+++ SOURCE EXCERPT
= Patrick Haldane =

Scottish classicist, advocate, politician and judge (1683–1769)

Rev Patrick Haldane of Gleneagles MP (1683-1769) was a Scottish classicist, advocate, politician and judge.

==Life==

He was born the second son of John Haldane of Gleneagles, M.P., and the younger brother of Mungo Haldane. He was educated at St. Andrews University (1699), Leyden University (1711) and qualified as an advocate in 1715. He succeeded his brother Mungo Haldane as 16th Laird of Gleneagles in 1759.

He was Professor of Greek at St. Andrews University in 1705-07 and professor of ecclesiastical history there in 1707-18. He was a commissioner of the equivalent in 1715-16, provost of St. Andrews from 1716 to 1720, commissioner for forfeited estates from 1716–25, and a commissioner of excise in 1724-27. He was appointed joint solicitor-general in Scotland for 1746-55 and served as the first crown-appointed sheriff-depute for Perthshire from 1746.
++++++
**SET EXERCISE 1**
Answer these questions from the article on Patrick Haldane, one line each:
(a) In what year did he qualify as an advocate?
(b) Which subject did he teach at St. Andrews University from 1705 to 1707?
(c) Whom did he succeed as 16th Laird of Gleneagles?
**SET EXERCISE 2**
Extend the article on Patrick Haldane with the next passage, beginning after its final sentence.
+++ INFORMATION PROVIDED
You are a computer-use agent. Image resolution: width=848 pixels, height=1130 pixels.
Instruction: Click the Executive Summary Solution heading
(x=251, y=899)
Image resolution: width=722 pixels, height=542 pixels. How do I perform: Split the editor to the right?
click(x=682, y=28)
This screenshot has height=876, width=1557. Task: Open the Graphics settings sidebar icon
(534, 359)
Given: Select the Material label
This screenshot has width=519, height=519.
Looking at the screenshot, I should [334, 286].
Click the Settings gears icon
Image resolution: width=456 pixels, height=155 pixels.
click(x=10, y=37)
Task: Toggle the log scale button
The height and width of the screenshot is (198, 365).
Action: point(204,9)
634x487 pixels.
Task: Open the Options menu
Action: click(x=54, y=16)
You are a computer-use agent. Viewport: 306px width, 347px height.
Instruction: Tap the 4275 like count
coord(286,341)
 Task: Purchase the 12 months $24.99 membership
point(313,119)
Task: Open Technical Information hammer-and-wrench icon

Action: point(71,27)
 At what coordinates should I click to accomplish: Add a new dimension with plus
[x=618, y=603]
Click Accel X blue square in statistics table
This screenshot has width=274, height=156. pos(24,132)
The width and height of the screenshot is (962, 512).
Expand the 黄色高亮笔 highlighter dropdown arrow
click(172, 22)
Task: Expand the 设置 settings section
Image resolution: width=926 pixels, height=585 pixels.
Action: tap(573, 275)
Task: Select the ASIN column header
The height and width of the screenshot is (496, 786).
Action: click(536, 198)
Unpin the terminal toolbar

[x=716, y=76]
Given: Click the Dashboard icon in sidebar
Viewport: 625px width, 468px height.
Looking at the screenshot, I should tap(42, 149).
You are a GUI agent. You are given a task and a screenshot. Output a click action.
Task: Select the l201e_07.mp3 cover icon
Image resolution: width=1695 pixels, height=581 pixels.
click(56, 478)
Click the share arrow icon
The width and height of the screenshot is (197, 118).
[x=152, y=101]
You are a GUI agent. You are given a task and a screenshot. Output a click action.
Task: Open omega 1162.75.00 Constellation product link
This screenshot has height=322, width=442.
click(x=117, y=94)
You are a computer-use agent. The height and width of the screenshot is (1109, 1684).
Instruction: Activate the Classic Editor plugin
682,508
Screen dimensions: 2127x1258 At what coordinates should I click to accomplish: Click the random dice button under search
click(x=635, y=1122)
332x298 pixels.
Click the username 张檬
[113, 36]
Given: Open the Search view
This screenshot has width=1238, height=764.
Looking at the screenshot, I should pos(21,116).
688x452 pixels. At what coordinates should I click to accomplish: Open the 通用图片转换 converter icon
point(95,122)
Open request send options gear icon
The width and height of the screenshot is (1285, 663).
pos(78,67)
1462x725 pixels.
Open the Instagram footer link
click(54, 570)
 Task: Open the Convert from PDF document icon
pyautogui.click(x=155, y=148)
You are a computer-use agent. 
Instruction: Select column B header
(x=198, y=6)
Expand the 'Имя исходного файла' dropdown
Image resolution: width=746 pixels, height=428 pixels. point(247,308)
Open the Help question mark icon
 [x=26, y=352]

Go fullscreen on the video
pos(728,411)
++++++
**FINAL RESULT 1**
(a) 1715
(b) Greek
(c) His brother, Mungo Haldane

**FINAL RESULT 2**
He was elected Member of Parliament for Perth Burghs in 1715, sitting until 1722.

He died at Duddingston on 10 January 1769.

==Family==

He had married before 1721, Margaret Forrester, the daughter of William Forrester, 4th Lord Forrester of Corstorphine, and had a son and a daughter. Their son was Colonel George Haldane, a professional soldier, Governor of Jamaica and MP.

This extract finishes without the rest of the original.